TASK PROMPT:
In this exercise, every entry is to be copied exactly.

INPUT DATA:
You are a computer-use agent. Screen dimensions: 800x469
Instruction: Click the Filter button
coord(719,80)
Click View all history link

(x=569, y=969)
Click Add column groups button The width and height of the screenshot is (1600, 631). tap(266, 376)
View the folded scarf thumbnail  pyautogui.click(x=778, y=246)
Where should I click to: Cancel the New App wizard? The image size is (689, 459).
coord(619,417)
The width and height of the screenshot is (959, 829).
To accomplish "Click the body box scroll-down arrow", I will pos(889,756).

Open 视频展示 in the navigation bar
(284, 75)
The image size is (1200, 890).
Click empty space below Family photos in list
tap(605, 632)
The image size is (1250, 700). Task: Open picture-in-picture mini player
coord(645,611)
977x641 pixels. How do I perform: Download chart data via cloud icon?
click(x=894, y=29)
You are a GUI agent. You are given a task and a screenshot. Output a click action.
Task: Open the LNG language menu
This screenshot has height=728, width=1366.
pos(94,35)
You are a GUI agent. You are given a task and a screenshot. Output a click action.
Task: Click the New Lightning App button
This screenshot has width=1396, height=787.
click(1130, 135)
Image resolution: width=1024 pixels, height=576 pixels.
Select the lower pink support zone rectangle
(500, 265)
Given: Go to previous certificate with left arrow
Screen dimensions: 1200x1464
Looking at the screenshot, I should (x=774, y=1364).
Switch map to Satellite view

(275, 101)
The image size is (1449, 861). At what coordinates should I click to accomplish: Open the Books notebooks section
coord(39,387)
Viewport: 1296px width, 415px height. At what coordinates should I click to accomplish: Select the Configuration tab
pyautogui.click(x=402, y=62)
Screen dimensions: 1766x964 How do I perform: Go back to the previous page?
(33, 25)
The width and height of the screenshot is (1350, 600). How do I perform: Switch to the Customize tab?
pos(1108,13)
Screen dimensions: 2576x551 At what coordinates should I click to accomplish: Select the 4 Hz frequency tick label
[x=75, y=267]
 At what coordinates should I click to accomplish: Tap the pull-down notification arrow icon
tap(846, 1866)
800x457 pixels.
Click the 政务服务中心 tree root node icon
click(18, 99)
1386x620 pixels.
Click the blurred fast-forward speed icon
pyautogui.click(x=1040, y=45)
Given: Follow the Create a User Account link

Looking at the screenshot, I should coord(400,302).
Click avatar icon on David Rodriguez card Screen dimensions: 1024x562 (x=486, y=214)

SOLUTION BELOW:
You are a computer-use agent. Screen dimensions: 800x469
Instruction: Click the Filter button
coord(719,80)
Click View all history link

(x=569, y=969)
Click Add column groups button The width and height of the screenshot is (1600, 631). tap(266, 376)
View the folded scarf thumbnail  pyautogui.click(x=778, y=246)
Where should I click to: Cancel the New App wizard? The image size is (689, 459).
coord(619,417)
The width and height of the screenshot is (959, 829).
To accomplish "Click the body box scroll-down arrow", I will pos(889,756).

Open 视频展示 in the navigation bar
(284, 75)
The image size is (1200, 890).
Click empty space below Family photos in list
tap(605, 632)
The image size is (1250, 700). Task: Open picture-in-picture mini player
coord(645,611)
977x641 pixels. How do I perform: Download chart data via cloud icon?
click(x=894, y=29)
You are a GUI agent. You are given a task and a screenshot. Output a click action.
Task: Open the LNG language menu
This screenshot has height=728, width=1366.
pos(94,35)
You are a GUI agent. You are given a task and a screenshot. Output a click action.
Task: Click the New Lightning App button
This screenshot has width=1396, height=787.
click(1130, 135)
Image resolution: width=1024 pixels, height=576 pixels.
Select the lower pink support zone rectangle
(500, 265)
Given: Go to previous certificate with left arrow
Screen dimensions: 1200x1464
Looking at the screenshot, I should (x=774, y=1364).
Switch map to Satellite view

(275, 101)
The image size is (1449, 861). At what coordinates should I click to accomplish: Open the Books notebooks section
coord(39,387)
Viewport: 1296px width, 415px height. At what coordinates should I click to accomplish: Select the Configuration tab
pyautogui.click(x=402, y=62)
Screen dimensions: 1766x964 How do I perform: Go back to the previous page?
(33, 25)
The width and height of the screenshot is (1350, 600). How do I perform: Switch to the Customize tab?
pos(1108,13)
Screen dimensions: 2576x551 At what coordinates should I click to accomplish: Select the 4 Hz frequency tick label
[x=75, y=267]
 At what coordinates should I click to accomplish: Tap the pull-down notification arrow icon
tap(846, 1866)
800x457 pixels.
Click the 政务服务中心 tree root node icon
click(18, 99)
1386x620 pixels.
Click the blurred fast-forward speed icon
pyautogui.click(x=1040, y=45)
Given: Follow the Create a User Account link

Looking at the screenshot, I should coord(400,302).
Click avatar icon on David Rodriguez card Screen dimensions: 1024x562 (x=486, y=214)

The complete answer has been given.